Laut eines Berichts des britischen Insolvenzverwalters, aus dem die Zeitschrift "Bunte" zitiert, beträgt die geschätzte Schulden-Summe des heutigen TV-Experten sage und schreibe 54 Millionen Pfund (umgerechnet rund 61 Millionen Euro). Es sei zudem "wahrscheinlich", dass "zusätzliche Gläubigeransprüche festgestellt werden", so "Bunte".
In dem Schriftstück werde auch vorgeschlagen, dass sowohl Beckers historischer Wimbledon-Pokal von 1985 als auch alle weiteren Trophäen versteigert werden sollen. "Bunte" berichtet weiter, dass ein Auktionshaus zeitnah Tennispokale und weitere Erinnerungsstücke des 49-Jährigen an seine ruhmreiche Karriere bewerten wird.
Die Auktionatoren hätten bereits vier Luxusuhren aus Beckers Besitz an sich genommen. Wert der Schmuckstücke: rund 41.000 Euro.

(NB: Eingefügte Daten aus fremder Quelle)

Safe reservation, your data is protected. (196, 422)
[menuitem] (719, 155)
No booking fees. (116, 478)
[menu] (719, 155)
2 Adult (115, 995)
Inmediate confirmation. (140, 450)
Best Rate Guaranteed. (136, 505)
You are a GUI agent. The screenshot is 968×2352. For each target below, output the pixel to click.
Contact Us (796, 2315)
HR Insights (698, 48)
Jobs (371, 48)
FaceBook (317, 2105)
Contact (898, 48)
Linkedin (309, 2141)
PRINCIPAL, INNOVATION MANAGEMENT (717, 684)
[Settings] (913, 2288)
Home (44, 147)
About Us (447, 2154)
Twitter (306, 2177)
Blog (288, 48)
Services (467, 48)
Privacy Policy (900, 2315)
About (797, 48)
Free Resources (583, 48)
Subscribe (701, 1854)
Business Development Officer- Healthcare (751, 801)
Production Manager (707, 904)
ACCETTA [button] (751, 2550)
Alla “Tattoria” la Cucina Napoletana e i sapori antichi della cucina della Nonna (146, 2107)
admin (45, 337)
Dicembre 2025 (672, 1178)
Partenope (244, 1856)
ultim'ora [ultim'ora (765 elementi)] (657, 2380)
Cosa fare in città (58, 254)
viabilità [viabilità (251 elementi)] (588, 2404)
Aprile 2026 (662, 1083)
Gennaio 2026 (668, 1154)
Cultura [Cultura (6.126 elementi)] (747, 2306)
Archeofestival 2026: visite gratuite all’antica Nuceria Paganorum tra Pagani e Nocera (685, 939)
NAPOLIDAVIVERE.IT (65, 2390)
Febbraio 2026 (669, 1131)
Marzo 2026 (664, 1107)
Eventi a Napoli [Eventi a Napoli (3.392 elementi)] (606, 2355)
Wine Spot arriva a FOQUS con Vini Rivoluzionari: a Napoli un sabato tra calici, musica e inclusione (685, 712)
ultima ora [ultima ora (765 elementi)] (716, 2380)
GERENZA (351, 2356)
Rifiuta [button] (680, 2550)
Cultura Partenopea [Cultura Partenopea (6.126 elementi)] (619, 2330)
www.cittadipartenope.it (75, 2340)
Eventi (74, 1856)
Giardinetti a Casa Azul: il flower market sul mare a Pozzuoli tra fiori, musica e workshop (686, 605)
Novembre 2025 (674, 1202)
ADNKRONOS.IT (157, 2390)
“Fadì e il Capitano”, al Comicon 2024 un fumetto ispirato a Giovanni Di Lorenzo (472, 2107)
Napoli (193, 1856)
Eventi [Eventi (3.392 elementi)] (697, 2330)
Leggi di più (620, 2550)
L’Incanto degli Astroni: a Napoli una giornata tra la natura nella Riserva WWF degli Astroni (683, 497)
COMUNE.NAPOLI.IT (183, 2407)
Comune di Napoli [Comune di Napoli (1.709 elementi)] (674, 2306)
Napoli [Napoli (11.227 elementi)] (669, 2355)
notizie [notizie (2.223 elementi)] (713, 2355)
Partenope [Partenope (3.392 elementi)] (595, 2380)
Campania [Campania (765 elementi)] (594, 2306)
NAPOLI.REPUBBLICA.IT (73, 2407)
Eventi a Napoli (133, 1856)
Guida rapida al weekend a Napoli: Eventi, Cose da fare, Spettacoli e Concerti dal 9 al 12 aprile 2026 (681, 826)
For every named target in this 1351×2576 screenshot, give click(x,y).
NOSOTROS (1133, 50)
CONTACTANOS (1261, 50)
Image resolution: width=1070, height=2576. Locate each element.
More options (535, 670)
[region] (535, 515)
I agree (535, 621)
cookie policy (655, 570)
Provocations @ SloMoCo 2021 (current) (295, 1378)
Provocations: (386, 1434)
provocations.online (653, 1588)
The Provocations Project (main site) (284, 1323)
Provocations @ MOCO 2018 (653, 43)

Diese würden nach einer exakten Schätzung "auf der Auktion zum Verkauf angeboten".
Beckers Anwalt dementiert den Bericht
Beckers Anwalt Christian-Oliver Moser äußerte sich inzwischen zum "Bunte"-Bericht. "Die angegebene Höhe der Schulden wird von unserem Mandanten vehement bestritten. Der Report, auf den hier Bezug genommen wird, ist nur vorläufiger Natur", erklärte Moser gegenüber "Bild": "Die tatsächliche Summe ist aus Sicht unseres Mandanten deutlich niedriger."
Der Insolvenz-Bericht aus Großbritannien beruhe "vor allem auf einseitigen Angaben der Gläubiger". Diese würden "einer näheren rechtlichen Überprüfung größtenteils nicht standhalten".
Becker mache sich weder Sorgen, in die Privatinsolvenz gehen zu müssen, noch seine Tennispokale versteigern zu müssen. Stattdessen gehe der Leimener davon aus, dass das Verfahren gegen ihn annulliert werde.